** Data follows **

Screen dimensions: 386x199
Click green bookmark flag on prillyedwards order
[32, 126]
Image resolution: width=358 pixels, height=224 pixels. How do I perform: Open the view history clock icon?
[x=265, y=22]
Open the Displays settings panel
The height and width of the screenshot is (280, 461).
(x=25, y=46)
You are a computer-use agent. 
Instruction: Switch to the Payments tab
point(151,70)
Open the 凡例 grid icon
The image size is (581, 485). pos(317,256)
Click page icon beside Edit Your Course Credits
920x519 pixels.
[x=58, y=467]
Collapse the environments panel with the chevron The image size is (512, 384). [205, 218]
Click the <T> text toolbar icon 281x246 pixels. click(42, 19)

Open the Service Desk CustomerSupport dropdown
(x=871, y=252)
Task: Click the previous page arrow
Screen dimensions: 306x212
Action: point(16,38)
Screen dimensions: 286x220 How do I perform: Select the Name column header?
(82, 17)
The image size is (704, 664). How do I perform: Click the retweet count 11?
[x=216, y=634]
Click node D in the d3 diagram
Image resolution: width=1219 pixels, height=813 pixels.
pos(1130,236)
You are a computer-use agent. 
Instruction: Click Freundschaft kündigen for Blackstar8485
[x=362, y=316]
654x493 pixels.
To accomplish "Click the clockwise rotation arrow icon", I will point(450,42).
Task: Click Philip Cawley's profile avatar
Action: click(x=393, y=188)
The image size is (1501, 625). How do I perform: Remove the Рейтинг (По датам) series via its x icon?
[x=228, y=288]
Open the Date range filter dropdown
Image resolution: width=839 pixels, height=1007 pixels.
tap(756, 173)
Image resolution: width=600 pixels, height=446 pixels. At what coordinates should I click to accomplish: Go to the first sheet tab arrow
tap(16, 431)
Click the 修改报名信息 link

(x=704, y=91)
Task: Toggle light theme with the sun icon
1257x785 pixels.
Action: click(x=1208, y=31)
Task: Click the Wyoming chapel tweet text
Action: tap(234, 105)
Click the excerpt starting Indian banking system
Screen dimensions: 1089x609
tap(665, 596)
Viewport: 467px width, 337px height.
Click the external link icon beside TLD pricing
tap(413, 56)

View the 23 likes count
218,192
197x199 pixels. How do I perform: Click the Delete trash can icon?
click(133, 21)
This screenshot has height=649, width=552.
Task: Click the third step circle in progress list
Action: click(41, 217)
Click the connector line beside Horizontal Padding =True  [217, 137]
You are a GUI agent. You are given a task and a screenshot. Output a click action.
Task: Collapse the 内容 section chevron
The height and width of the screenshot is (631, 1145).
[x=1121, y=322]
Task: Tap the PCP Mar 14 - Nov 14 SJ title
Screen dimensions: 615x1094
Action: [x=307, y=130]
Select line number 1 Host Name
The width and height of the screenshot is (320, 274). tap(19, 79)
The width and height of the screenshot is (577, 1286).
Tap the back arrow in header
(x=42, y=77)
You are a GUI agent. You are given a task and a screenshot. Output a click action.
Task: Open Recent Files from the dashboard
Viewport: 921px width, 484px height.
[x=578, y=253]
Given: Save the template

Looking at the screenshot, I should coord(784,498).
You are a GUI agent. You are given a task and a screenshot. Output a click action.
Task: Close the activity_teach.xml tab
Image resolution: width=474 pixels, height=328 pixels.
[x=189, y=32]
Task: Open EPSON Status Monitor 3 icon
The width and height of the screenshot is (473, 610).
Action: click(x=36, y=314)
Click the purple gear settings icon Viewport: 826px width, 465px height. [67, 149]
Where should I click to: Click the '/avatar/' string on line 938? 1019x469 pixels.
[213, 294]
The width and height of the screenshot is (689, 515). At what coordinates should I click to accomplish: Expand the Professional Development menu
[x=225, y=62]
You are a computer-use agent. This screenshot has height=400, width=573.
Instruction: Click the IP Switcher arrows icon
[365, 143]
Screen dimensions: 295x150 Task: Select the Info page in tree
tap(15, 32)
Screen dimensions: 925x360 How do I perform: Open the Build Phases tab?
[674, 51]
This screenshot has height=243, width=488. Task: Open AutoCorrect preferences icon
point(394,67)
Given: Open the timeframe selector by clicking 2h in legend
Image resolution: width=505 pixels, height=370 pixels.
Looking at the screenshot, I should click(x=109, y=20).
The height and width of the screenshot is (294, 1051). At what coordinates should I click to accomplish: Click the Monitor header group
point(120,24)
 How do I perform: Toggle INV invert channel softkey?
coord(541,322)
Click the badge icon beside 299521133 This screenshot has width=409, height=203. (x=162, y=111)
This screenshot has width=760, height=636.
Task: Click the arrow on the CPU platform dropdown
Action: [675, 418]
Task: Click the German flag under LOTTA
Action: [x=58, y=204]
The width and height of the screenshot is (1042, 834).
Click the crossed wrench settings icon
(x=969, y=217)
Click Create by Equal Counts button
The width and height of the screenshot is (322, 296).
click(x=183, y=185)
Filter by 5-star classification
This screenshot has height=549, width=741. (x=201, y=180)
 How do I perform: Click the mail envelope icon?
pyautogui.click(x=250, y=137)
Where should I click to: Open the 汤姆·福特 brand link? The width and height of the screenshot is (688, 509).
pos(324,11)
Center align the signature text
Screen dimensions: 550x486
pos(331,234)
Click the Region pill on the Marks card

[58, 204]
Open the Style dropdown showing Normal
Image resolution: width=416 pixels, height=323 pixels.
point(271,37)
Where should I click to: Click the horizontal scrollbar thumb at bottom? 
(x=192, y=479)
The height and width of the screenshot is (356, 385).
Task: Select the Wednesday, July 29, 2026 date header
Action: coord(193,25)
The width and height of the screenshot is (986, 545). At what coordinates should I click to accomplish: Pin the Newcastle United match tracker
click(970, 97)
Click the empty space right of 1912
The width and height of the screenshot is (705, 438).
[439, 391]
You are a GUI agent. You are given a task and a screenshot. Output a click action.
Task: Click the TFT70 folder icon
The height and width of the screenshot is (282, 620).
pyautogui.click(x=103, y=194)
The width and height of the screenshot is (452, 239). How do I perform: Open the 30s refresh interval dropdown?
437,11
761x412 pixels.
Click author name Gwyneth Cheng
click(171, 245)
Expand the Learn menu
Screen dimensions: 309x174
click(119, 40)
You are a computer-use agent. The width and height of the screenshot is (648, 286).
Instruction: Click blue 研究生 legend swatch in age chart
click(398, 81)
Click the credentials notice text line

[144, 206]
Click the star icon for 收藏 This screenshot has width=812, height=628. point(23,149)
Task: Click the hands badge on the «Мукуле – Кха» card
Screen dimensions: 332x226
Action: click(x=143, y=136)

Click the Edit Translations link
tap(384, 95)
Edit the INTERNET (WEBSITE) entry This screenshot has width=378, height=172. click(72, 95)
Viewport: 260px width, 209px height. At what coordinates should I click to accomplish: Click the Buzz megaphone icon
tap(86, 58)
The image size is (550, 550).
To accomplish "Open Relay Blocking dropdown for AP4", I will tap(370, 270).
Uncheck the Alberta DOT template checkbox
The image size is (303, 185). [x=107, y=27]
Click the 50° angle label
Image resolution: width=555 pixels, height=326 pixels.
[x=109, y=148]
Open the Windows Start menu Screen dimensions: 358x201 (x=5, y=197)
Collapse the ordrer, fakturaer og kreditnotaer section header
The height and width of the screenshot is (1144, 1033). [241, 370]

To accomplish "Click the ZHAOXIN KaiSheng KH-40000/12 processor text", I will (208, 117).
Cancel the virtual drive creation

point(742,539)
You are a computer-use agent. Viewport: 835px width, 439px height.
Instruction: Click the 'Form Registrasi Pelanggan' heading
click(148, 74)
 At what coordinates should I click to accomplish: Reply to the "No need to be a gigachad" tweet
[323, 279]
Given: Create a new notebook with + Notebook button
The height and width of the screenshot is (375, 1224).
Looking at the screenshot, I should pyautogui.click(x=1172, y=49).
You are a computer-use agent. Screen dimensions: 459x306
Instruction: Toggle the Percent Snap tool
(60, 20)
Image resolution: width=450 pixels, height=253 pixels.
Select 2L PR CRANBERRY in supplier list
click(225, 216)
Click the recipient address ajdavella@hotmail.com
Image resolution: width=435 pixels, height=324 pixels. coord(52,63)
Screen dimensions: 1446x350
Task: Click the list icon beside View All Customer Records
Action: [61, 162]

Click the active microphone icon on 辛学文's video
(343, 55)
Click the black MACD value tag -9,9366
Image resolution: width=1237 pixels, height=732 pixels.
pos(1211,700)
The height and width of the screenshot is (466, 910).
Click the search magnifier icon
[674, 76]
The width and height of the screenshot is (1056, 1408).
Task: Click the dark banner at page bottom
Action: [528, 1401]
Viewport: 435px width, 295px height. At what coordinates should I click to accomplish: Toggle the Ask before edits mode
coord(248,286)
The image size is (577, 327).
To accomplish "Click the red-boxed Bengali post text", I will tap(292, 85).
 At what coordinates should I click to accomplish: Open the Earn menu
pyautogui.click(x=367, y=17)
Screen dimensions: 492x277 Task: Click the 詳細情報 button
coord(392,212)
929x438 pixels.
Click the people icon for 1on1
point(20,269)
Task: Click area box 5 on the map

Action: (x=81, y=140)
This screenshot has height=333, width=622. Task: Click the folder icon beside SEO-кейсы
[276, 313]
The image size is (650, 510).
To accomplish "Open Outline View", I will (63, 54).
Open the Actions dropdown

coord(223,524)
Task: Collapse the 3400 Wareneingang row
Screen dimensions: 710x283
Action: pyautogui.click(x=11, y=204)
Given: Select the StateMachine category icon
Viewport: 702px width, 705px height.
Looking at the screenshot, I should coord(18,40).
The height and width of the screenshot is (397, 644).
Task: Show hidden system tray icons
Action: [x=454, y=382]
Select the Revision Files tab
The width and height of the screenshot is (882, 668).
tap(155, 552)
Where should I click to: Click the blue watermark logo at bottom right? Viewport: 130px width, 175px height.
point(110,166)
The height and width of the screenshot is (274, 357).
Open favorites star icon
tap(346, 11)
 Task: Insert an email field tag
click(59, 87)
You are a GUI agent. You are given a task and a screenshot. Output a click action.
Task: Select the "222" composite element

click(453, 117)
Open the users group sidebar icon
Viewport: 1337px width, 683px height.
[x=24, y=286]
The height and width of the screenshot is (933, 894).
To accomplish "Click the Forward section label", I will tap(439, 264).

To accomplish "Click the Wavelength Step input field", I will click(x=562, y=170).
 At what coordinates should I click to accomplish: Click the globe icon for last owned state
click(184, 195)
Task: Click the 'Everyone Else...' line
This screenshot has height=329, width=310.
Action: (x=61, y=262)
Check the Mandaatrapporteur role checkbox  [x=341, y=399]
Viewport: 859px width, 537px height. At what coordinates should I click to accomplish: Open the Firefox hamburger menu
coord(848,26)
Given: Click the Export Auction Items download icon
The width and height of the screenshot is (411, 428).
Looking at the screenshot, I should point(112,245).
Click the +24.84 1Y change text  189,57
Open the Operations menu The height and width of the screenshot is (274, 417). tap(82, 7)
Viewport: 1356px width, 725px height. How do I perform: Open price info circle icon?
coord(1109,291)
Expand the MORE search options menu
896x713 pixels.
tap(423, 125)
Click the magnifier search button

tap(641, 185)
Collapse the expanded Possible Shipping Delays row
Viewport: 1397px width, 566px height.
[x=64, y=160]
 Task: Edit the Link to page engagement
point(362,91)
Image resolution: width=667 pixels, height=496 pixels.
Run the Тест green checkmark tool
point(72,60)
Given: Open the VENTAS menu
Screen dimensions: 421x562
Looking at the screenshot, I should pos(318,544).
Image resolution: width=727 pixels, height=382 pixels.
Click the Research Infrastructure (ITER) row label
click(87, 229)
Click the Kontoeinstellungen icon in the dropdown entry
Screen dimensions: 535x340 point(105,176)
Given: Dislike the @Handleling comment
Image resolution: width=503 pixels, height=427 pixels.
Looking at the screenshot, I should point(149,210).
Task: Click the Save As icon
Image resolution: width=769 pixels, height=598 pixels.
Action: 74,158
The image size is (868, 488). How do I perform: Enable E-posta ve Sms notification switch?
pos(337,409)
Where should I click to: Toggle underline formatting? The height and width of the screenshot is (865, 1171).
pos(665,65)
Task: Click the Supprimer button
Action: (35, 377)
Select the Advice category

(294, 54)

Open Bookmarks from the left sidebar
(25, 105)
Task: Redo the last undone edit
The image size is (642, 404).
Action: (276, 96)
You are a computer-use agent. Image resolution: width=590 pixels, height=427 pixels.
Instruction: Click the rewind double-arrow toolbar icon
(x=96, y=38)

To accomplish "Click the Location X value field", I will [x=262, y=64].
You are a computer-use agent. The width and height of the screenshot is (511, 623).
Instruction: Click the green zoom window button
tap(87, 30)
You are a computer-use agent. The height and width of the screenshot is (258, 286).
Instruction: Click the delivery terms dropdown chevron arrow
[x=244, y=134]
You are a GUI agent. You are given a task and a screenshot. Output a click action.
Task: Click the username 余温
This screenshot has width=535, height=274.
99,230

** End of Data **

◆ Required work
Lines holding the string "value": find them in the listing above and copy each one.

◆ Answer to this exercise
Click the black MACD value tag -9,9366
To accomplish "Click the Location X value field", I will [x=262, y=64].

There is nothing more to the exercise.